それは目の前にいる青山先輩もすぐに理解したようで、そのまま俯いてしまった。

「この状態じゃ、ハンドボール部の代わりに出たところですぐに負けちゃいますよ。さっきの話だと、サッカー部と当たるのは二回戦なんですよね。そもそも一回戦で負けてしまうのなら、どの道賭けには勝てないですし」

もうトーナメント表は出来ているらしく、青山先輩のハンドボール部は上手くいけば二回戦でサッカー部と当たる。

けれど一回戦のバスケ部に勝てなければそれまでだ。もしくはサッカー部も一回戦で負ければ、引き分けで賭けは無効という可能性もあるが――

「サッカー部は雄介が代表で出るから、絶対に勝つと思う。向こうの一回戦の相手は確か文芸部だったし、雄介の奴頭がからっきしな分全部運動神経にいってるから。あいつに剣舞で勝てるのなんて、私か同じサッカー部の飯塚君くらい」

「よくご存じなんですね、高野先輩のこと」

「べ、別に?幼馴染なんだからそれくらい知ってるわよ!」

少しからかっただけでゆでだこのように顔を赤くする人も珍しい。

校内で二人が幼馴染として有名なのも分かる気がした。ついからかいたくなってしまいそうになる。あたしは一度咳払いをしてから、青山先輩に向き直った。

正直な気持ちで言えば、彼女の恋路の為にも協力したい。けれど無責任に引き受けることは決して正しいことじゃない。無理なことを無理と言える判断力も、この同好会をやっていくならば必要なことだとあたしは思う。

「……話を戻します。青山先輩の依頼は先程も言った通りで、あたし達青春同好会では――」

「――私が、受けます。それじゃあ駄目ですか、萌子?」

引き受けられない。あたしの言葉は凛とした声に遮られてしまった。

今まで口を挟まずあたし達の話を黙って聞いていたリリィ先輩は、真っ直ぐに青山先輩を見ている。その目だけであたしがリリィ先輩が本気で言っているんだとすぐに分かった。

勿論それは青山先輩にも分かったようで、彼女もリリィ先輩の方に向き直る。

「えっと、貴女は確か……」

「初めまして。私はリリィ・アルフォートと申します。青山さんと同じ二年生で高野君とは同じクラスです。今は萌子の青春同好会の一員として活動させて頂いています」

「ご、ご丁寧にどうもありがとうございます」

「それでもし宜しければ今の話、私に受けさせてもらえませんか。萌子はこの通りですし、私ならどこも怪我していませんから」

「ちょ、ちょい待ちです!リリィ先輩、分かってますか。剣舞ですよ、剣舞!リリィ先輩って武道の経験とかはないですよね?」

「確かにありませんが、そういう荒事には慣れています。萌子、心配は無用です」

リリィ先輩の表情は真剣そのものだった。

確かにこの前の騒動でもリリィ先輩は、大勢のヤンキーにも全く怯むことなく対峙していた。外国人っていうのは日本人より肝が据わっているものなのだろうか。
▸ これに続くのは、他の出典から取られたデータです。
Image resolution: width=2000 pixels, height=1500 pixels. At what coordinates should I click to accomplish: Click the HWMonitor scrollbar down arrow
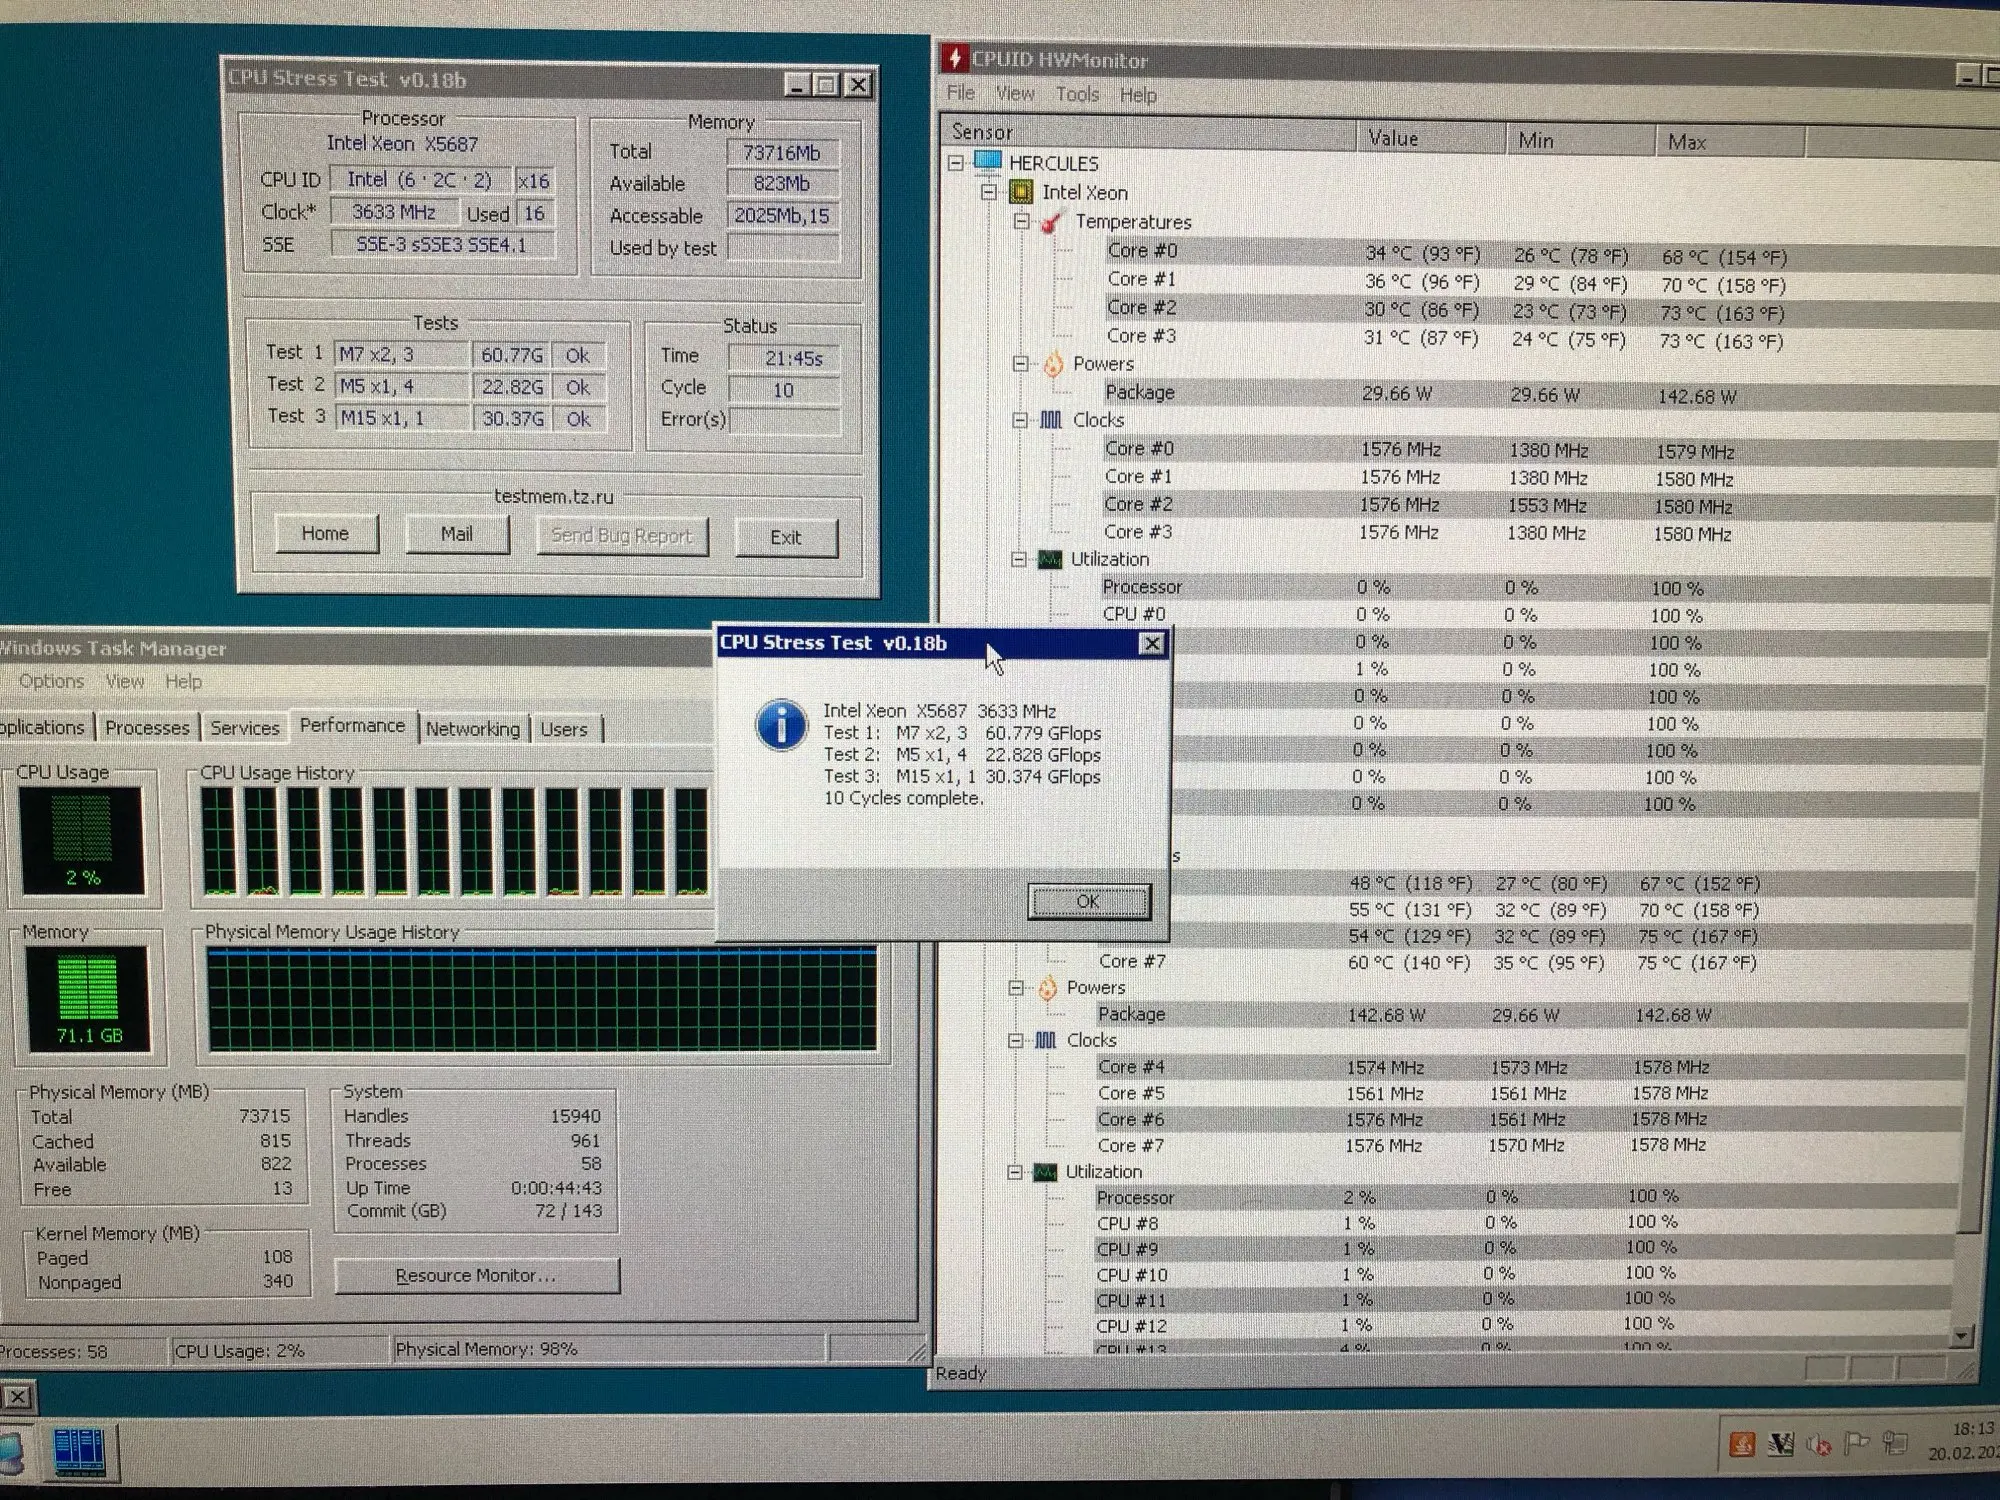point(1960,1336)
「う、噂で聞いたヤンキーをなぎ倒した転校生ってもしかして貴女のこと!?」

「なぎ倒したわけではありませんが、おそらく私と虎鉄のことだと思います」

そして噂を聞いていたらしく、青山先輩も期待の眼差しでリリィ先輩を見つめている。

あの噂を流したのはあたしなのだから、責任はあたしにある。どの道、リリィ先輩の表情を見る限り何を言ってももう引いてくれそうになかった。こうなれば全てを託すしか、ない。

「……分かりました。もし青山先輩が良ければ」

「うん、私は大歓迎だよ!本当にありがとうリリィさん!」

「いえ、こちらこそ足を引っ張らないよう精一杯頑張りますので」

こうして青春同好会はハンドボール部代行として、武道祭に出場することになった。

一応体育祭実行委員会に代行の是非について確認した。最初はかなり渋られたが、お姉ちゃんにお願いしたらすぐに許可が下りた。

理由は、おそらく聞かない方が身のためだろう。青山先輩が深々とお辞儀をして部室から出た後に、あたしはリリィ先輩になぜ依頼を受けようと思ったのか聞いた。
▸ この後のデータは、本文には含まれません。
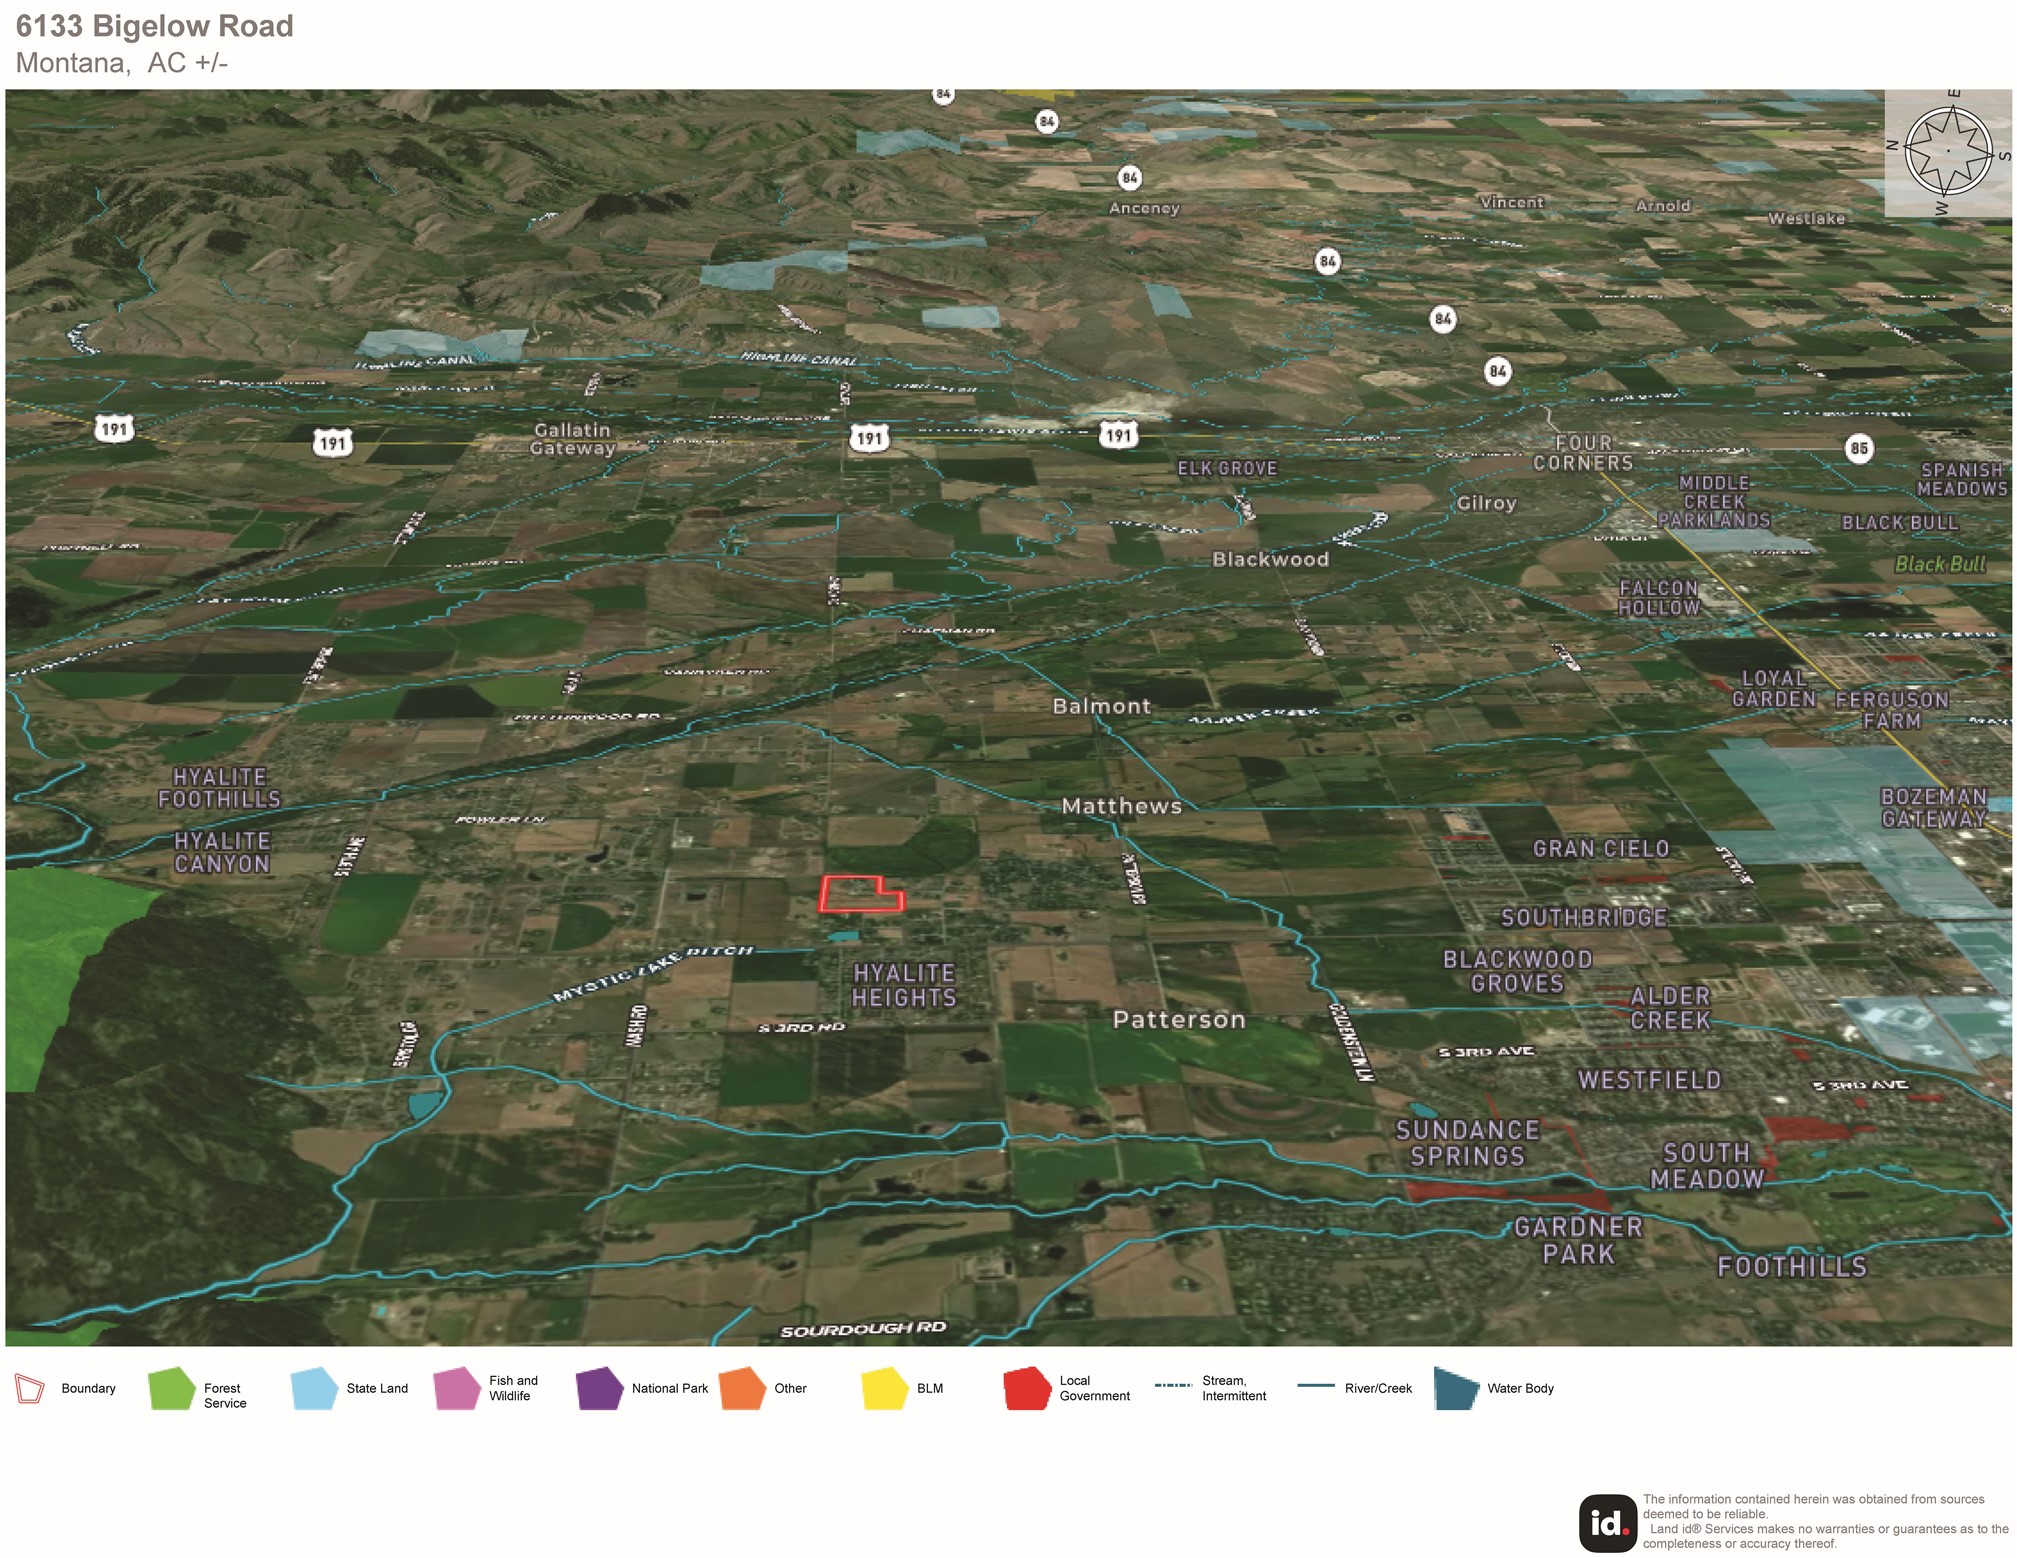This screenshot has width=2017, height=1558.
Task: Click the green Forest Service swatch
Action: 172,1388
普段はあたしの話に滅多に口を出すことのない先輩にしては、珍しいと思ったからだ。

「……私にもいたんです、幼馴染が。だから私が力になれることで、お二人の仲が元に戻るなら。そう思ったんです」

リリィ先輩は窓の外を見ながら、少しした後にぽつりと言った。それ以上聞く気にはなれなくて、あたしも彼女と同じように窓の外を眺めた。


その時のあたしにはまさか、武道祭があんな結末を迎えることになるなんて想像も出来なかった。